Configure FSlogix Profile container

To implement the FSlogix profile container, you need to install the FSlogix client in the VM Pool. This is an agency where you can download and install in each VM in the pool or centrally deploy through GPO. Configurations can be managed by GPO or registry edit. For this exercise, I’m doing everything from GPO. Use the following link to download the agent and GPO Template

Download - FSLogix Agent and ADMX GPO Template

  1. After download extract the installation files, and navigate to FSLogix Apps


  2. Agent software can be found in the x64 – release folder, you can install the agent in VM directly or through a GPO.

    GPO –Create new GPO - Computer Configuration -> Windows Settings -> Scripts -> Startup. Click on Show Files and place the .EXE in the folder.

    To install the agent manually, copy the FSLogixAppSetup, and run the EXE.






  3. Configurations can be pushed through GPO or Registry, here I’m using GPO.

    Copy Fslogix.adml file to C:\Windows\PolicyDefinitions\en-US

    Copy Fslogix.admx file to C:\Windows\PolicyDefinitions



  4. Create new GPO and edit the configurations of Computer Configuration -> Policies -> Administrative Templates -> FSLogix/Profile Containers




  5. There are many configurations available and you can configure them later. I will explain the mandatory configurations that require user profiles to work.

    Enabled – Enabled

    VHD Location – Enabled, VHD Location - \\xxxx.file.core.windows.net\fileshare

    Delete local profile when FSLogix profile should apply

    Size in MB’s – profile size



  6. Save and deploy the GPO to the OU where your host group resides.
  7. GPUpdate /force


End-User Experience

To test the end-user experience, login to the FSLogix profile pushed VM (GPO) using a user account which is having a Storage File Data SMB Share Contributor role.

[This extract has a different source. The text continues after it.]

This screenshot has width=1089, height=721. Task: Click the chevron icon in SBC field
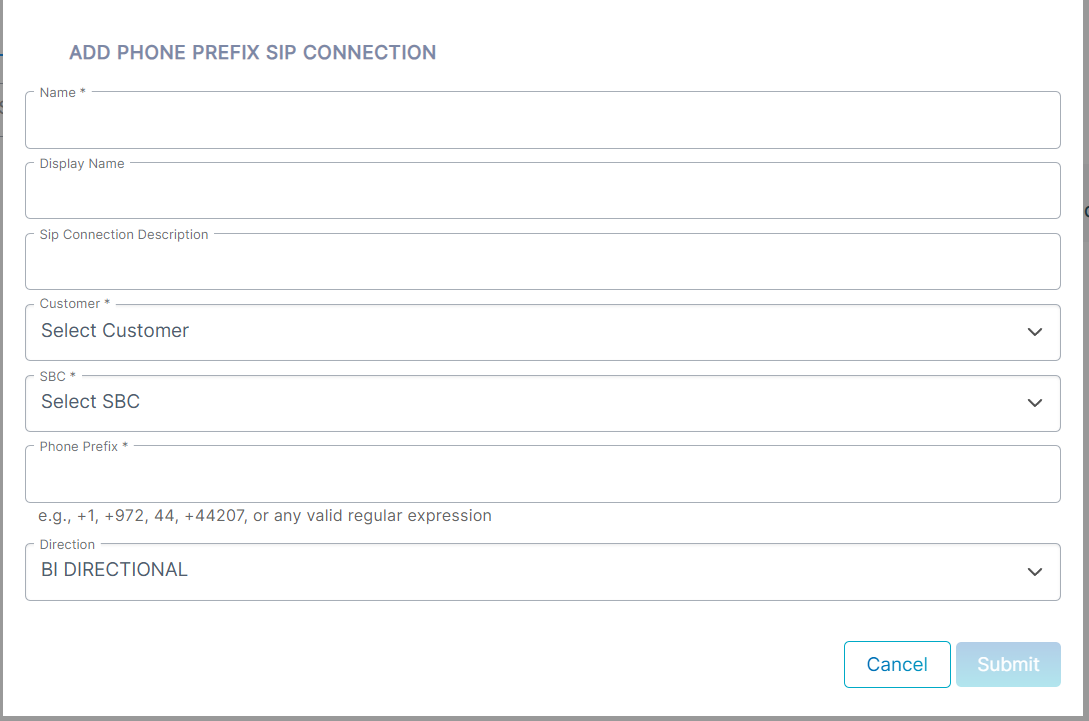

Go to disk management, when the profile is loaded, it can be located as an attached disk.



Also, from the Azure portal side, you can see a profile container is created in Azure Files.

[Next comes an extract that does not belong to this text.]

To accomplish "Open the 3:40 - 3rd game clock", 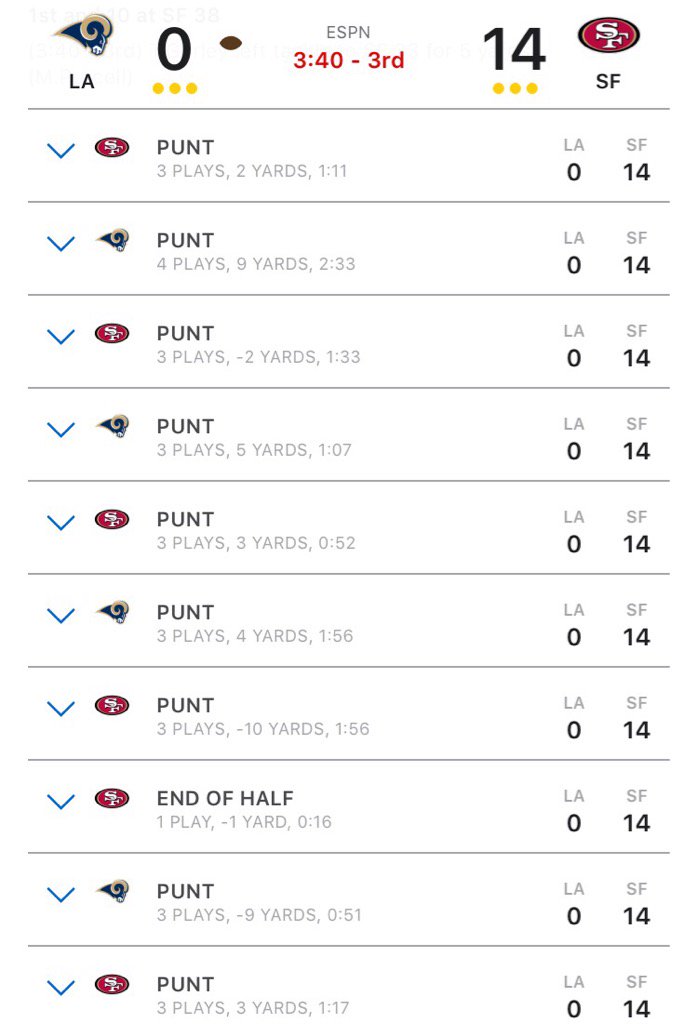I will tap(348, 60).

Also, don’t forget to test NTFS /ACL permissions we configured previously. Browse the file share using the file path of the profiles i.e - \\xxxx.file.core.windows.net\fileshare\ . then try to access some other profile in which the user doesn’t have access rights. It should be denied. If you can access, just go through again the above configured NTFS permissions.

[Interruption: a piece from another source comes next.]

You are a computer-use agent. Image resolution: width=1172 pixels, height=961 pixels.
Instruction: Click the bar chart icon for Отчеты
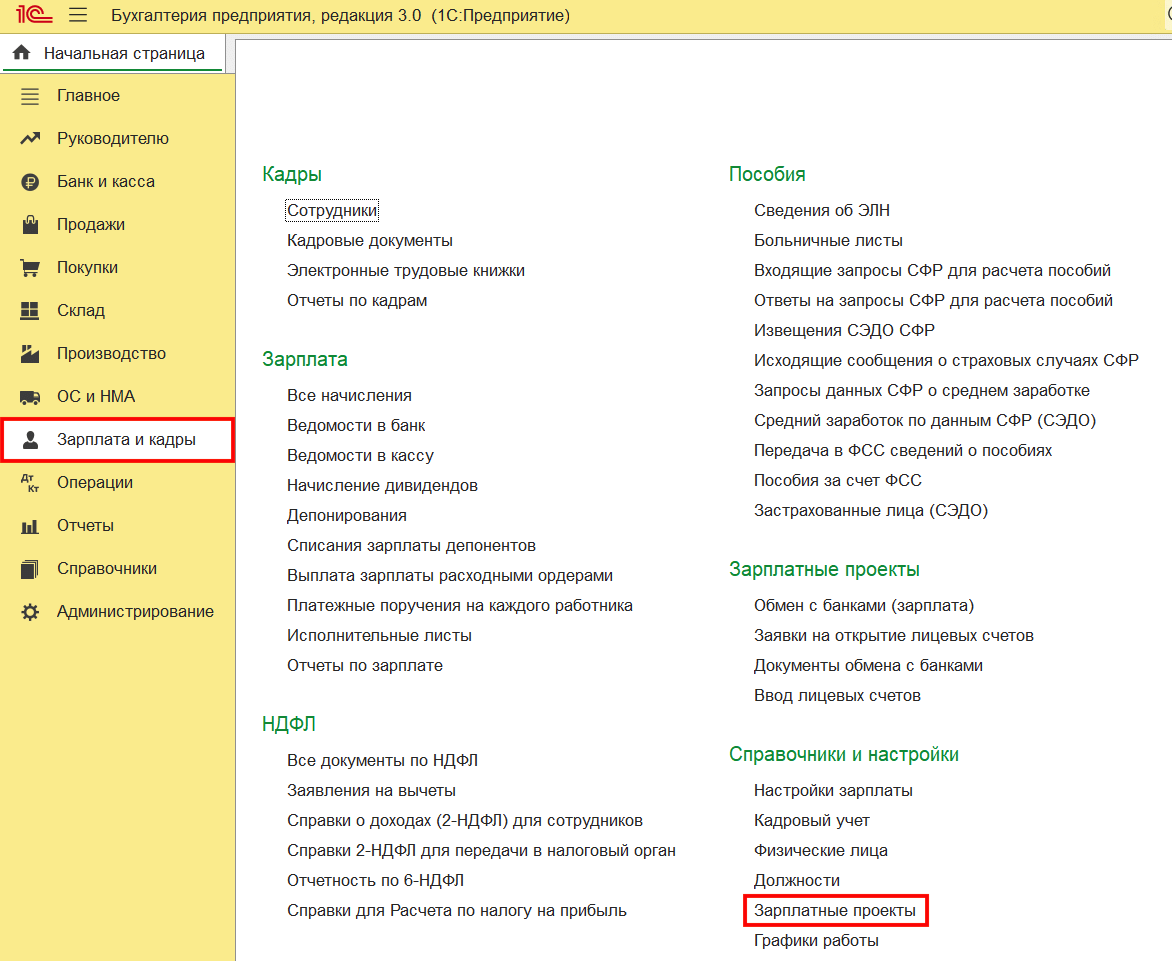[30, 526]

With that final configuration, you are now having user profiles that are available in any VM where the user connected. Also, it’s using SSO of AD authentication and user experience is the same as they work in a local machine. My documents, Desktop, and other personal folders will automatically re-directed and saved in an Azure File share. This Azure File share can be backed up and scaleup or scale down.

I know It’s quite a long article, but I want to describe every tiny bit of information about the configurations. Hope this post is useful


Cheers

Asitha De Silva

Asitha De Silva

Consultant Cloud Solutions

Expert in architecting and implementing cloud-based infrastructure solutions.

Popular
Volume Activation Management Tool 3.1 – Implementing and Activating
By  Asitha De Silva  -   2015/12/13
Windows File Server 2016 | Map Network Drive for Users and Group Drive using GPO
By  Asitha De Silva  -   2017/12/28
Multiple Password Policies for Domain Users
By  Asitha De Silva  -   2019/11/16
Newsletter

To keep up with the news and updates related to our products, make sure to subscribe to our newsletter!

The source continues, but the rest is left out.